Render the listing from the line containing "You are a computer-use" through the end of the listing, both ends included, as a JSON list of strings with one string per line and blank lines omitted. Leave the pictures out.

→ **Data to use**:
************

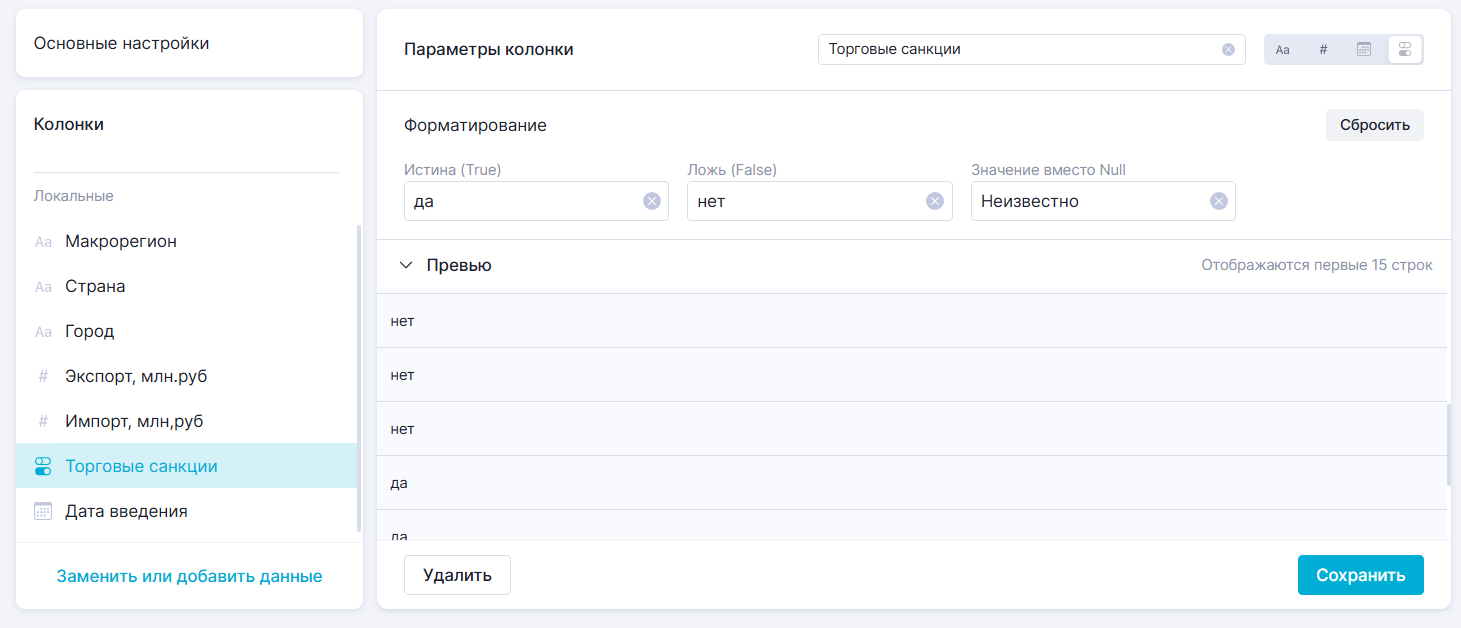
Task: Choose the date calendar type icon
Action: point(1363,50)
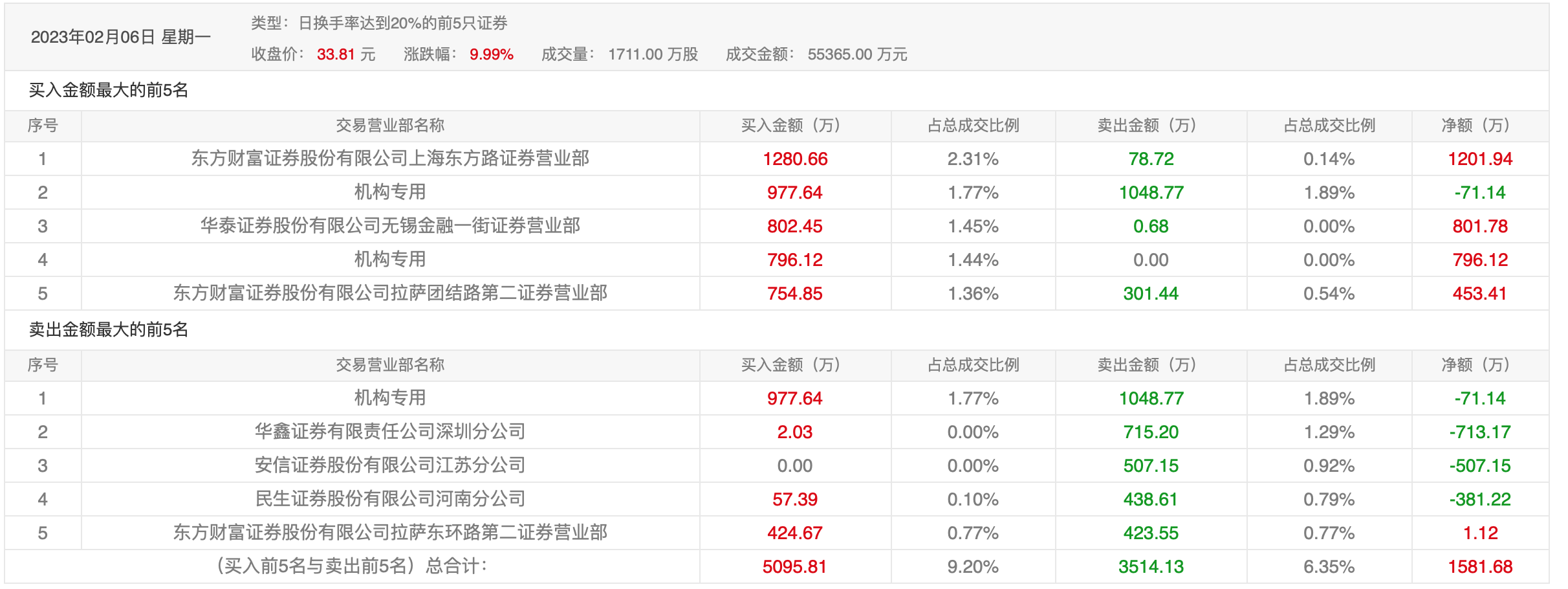Click 交易营业部名称 header in buy table

tap(390, 126)
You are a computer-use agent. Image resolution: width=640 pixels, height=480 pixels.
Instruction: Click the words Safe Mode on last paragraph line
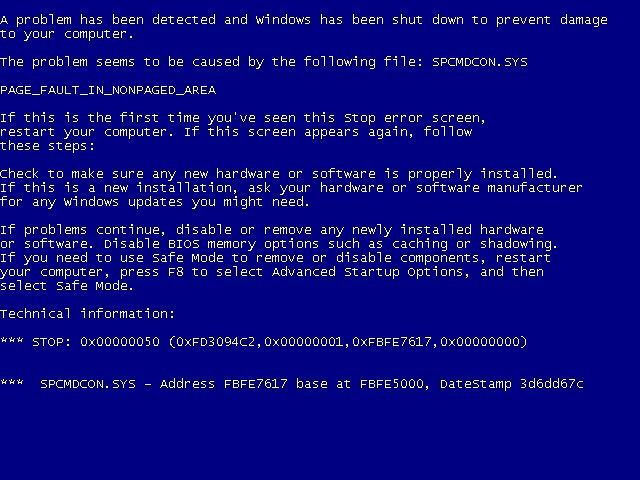pos(92,286)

************

→ **Solved problem**:
[
  "You are a computer-use agent. Image resolution: width=640 pixels, height=480 pixels.",
  "Instruction: Click the words Safe Mode on last paragraph line",
  "pos(92,286)"
]